5.3 DOCUMENTATION TO ACCOMPANY EACH BATCH. In conjunction with each
Batch of Product that it ships, Pharm-Eco shall provide LSC or the applicable
LSC Designee with the lot file, including, but not limited to, a Certificate of
Analysis, a Batch Record, any Deviation Report(s), any applicable Materials and
Product test reports, a Materials Safety and Data Sheet, and a certificate of
compliance (the "CERTIFICATE OF COMPLIANCE") certifying that such Batch has met
all of the Product Specifications.
5.4 INVENTORY IN QUARANTINE. LSC may request in writing that Pharm-Eco
ship a Batch of Product from Pharm-Eco's inventory in quarantine, prior to the
issuance by Pharm-Eco's quality assurance department of an appropriate
Certificate of Compliance; however, LSC agrees not to introduce any such Product
into interstate commerce until the receipt of a proper quality control release
applicable to the Product. LSC shall indemnify and hold Pharm-Eco harmless from
any and all losses, damages, claims, or costs, including reasonable attorney's
fees, which Pharm-Eco may suffer or incur prior to Pharm-Eco's providing a
Certificate of Compliance with respect to such Product as a result of and
arising out of the shipment or use of such Product pursuant to the request of
LSC hereunder.
5.5 INSPECTION, ACCEPTANCE, AND REJECTION OF PRODUCT.
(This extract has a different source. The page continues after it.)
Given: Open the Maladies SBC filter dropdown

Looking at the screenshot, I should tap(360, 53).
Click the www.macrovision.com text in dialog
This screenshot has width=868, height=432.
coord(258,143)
5.5.1 Inspection. LSC or an LSC Designee may, at its option,
inspect a Batch upon receipt thereof. Such inspection may include, without
limitation, a quality control analysis to determine whether the Batch meets the
requirements of this Agreement, including without limitation the Product
Specifications and the Certificate of Compliance corresponding to such Batch. At
LSC's expense, LSC may use contract facilities to conduct such analysis.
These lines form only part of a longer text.